[CHALLENGE] Rewrite everything from the line containing "How do I perform: Insert" down to the end of the entries, requests included. Scale only the coordinates in the answers by 0.85, rounding to whole numbers with halves going up, and leave out the pictures.

··· DATA SHOWN

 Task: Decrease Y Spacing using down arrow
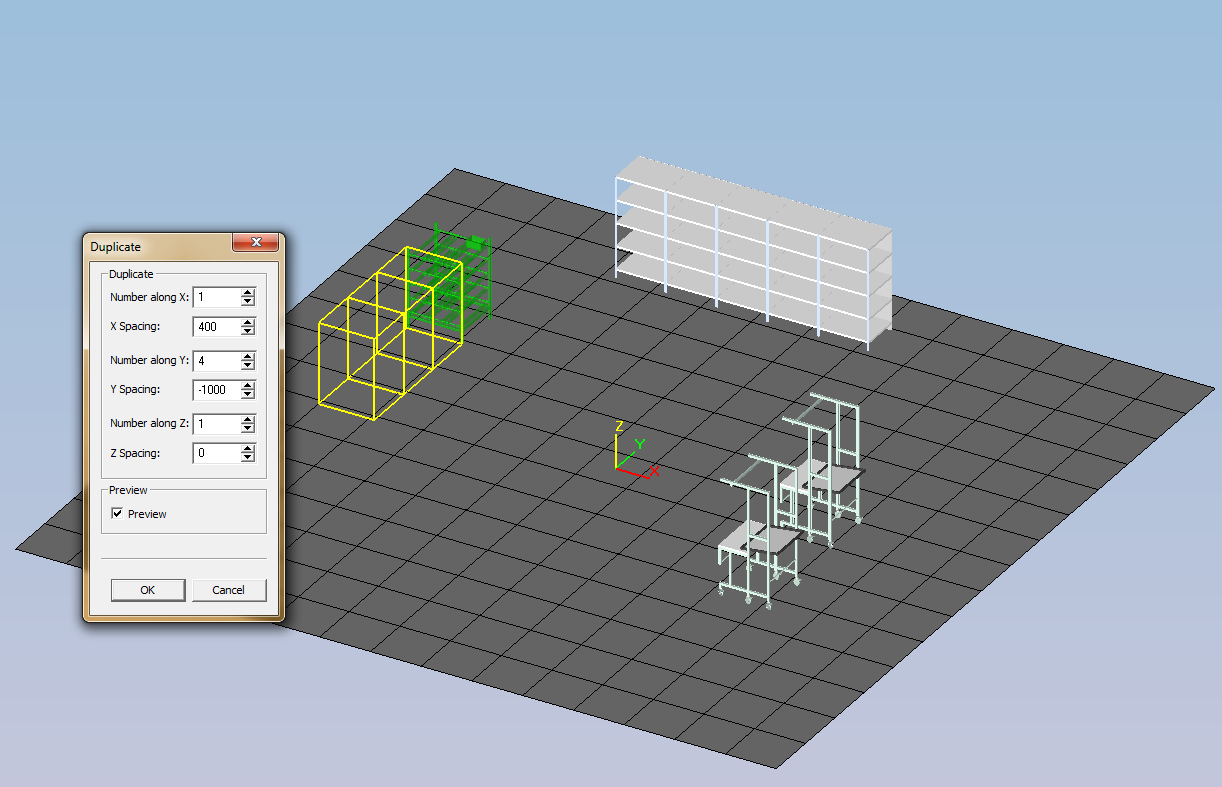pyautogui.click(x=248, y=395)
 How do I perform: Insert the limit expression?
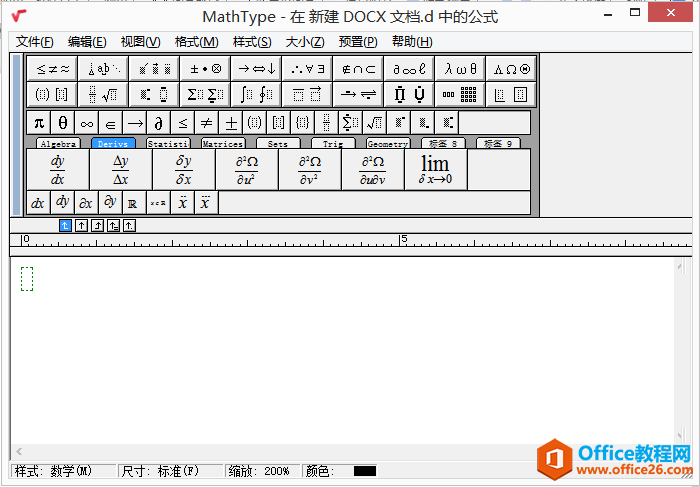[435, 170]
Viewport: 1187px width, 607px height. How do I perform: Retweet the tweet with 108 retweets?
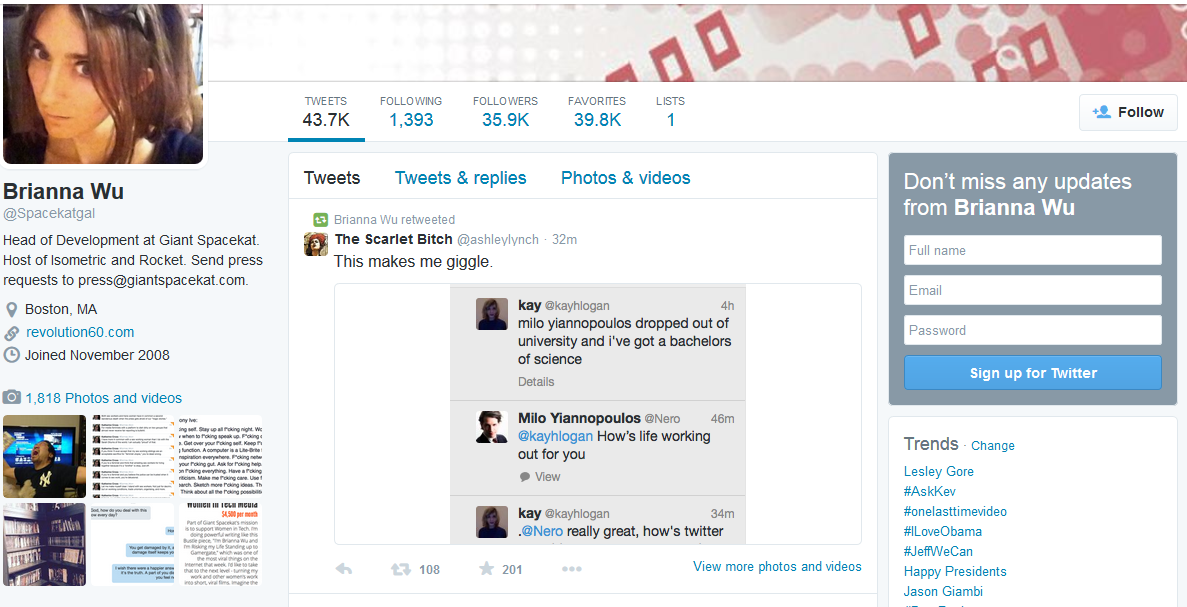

······

[TASK RESPONSE]
 How do I perform: Insert the limit expression?
[370, 145]
Viewport: 1187px width, 607px height. How do I perform: Retweet the tweet with 108 retweets?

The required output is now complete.